## What needs to be done
Count each line below that has the word "computer" in it, and give only the total.
** Opening Records shown block **
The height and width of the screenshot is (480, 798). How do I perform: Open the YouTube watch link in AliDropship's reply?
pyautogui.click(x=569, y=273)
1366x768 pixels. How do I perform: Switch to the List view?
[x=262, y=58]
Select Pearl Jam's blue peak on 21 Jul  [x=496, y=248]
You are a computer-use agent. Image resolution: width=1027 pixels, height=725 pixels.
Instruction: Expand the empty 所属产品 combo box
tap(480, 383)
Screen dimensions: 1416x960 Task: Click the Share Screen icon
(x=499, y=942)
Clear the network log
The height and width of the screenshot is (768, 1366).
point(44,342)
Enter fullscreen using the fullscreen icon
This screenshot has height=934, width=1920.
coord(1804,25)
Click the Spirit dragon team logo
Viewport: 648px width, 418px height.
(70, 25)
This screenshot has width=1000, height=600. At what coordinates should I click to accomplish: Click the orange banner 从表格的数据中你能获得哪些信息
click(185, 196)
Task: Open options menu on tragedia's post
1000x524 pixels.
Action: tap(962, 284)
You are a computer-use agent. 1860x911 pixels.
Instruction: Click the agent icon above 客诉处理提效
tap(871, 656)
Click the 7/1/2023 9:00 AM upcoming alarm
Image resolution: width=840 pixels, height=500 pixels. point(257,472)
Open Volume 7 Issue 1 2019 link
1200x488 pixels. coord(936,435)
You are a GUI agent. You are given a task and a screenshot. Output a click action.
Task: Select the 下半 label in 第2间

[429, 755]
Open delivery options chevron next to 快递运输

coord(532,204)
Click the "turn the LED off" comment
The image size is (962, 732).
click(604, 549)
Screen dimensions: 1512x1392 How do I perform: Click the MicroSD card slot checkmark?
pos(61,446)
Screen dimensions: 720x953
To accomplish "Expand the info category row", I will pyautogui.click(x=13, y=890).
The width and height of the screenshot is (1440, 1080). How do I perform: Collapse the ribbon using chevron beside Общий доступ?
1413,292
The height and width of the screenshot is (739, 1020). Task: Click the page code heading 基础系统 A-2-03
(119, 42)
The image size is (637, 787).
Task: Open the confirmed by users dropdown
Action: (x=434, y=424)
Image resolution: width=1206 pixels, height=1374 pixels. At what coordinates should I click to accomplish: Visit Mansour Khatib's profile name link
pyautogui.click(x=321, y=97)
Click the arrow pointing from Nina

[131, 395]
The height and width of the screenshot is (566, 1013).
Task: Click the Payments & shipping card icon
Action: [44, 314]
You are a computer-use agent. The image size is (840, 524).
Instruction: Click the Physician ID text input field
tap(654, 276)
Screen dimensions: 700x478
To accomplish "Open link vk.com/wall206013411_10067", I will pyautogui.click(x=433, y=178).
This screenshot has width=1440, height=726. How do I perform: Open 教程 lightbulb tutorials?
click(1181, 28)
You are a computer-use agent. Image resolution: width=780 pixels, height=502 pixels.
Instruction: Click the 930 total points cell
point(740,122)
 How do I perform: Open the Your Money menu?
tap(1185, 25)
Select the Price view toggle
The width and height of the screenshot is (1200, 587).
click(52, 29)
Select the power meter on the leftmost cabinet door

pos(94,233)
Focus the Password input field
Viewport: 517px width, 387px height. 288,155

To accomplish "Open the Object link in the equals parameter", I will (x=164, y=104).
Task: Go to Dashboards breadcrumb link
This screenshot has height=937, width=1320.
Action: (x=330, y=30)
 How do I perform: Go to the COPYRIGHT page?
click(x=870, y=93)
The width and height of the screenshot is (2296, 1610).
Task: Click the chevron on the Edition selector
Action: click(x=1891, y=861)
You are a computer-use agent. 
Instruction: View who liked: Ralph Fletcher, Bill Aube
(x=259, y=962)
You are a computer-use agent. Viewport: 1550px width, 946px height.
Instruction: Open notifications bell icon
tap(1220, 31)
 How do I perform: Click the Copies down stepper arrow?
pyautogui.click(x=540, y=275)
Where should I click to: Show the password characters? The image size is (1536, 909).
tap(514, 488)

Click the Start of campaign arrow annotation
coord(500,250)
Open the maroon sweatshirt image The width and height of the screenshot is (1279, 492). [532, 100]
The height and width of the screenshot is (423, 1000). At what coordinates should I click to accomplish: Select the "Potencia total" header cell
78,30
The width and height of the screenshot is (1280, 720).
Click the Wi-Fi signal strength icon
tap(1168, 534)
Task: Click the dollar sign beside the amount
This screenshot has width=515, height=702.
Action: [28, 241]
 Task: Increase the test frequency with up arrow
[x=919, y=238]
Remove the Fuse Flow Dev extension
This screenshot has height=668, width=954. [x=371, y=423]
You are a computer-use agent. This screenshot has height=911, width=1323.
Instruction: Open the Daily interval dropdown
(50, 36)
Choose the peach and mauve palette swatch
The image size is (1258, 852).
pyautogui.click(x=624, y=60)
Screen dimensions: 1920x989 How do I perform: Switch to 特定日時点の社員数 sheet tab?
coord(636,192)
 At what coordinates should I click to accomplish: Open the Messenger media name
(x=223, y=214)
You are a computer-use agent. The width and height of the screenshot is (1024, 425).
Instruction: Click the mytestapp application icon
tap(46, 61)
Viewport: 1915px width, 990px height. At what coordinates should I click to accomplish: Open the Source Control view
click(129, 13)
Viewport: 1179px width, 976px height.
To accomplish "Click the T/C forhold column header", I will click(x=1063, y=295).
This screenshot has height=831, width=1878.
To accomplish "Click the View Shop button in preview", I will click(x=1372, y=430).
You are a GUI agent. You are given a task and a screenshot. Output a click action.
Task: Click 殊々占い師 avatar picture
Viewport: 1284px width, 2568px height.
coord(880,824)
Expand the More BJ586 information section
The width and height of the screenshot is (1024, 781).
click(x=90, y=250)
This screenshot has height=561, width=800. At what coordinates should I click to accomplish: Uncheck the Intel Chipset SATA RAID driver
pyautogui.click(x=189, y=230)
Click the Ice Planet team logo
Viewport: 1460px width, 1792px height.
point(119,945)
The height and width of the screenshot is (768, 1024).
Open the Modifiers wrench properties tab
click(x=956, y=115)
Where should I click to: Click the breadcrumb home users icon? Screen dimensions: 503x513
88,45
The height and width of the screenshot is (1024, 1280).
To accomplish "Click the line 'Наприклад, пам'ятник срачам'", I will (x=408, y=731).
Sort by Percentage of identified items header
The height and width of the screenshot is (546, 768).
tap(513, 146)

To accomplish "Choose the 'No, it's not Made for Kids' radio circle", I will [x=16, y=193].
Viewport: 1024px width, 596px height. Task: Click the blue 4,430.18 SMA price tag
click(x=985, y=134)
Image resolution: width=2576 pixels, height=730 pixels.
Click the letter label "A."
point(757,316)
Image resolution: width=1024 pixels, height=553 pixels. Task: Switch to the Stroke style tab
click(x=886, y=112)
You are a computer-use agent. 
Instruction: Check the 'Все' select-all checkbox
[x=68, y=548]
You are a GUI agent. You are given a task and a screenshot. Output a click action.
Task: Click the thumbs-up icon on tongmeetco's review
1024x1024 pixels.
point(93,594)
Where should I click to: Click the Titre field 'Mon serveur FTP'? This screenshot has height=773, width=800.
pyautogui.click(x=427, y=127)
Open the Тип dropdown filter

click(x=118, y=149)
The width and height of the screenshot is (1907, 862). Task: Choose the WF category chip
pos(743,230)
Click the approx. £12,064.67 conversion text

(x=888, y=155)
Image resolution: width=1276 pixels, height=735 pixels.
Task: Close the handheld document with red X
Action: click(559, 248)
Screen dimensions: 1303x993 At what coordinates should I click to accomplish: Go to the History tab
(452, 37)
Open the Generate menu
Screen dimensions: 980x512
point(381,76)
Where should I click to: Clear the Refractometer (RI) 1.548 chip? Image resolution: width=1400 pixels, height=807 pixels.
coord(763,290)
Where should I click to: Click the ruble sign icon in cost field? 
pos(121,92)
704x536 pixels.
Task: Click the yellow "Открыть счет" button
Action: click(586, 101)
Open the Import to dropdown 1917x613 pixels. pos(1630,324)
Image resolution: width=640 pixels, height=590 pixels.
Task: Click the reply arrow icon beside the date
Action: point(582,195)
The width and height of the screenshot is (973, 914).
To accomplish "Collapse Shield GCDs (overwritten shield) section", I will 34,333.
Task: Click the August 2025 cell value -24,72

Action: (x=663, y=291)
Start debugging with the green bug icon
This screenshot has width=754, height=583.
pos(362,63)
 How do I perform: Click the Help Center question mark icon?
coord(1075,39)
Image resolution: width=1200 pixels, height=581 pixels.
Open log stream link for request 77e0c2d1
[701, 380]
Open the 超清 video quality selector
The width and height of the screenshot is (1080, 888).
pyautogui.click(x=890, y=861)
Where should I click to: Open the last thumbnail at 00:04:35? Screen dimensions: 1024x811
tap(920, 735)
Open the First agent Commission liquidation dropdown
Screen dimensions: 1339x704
** Closing Records shown block **
## Solution
9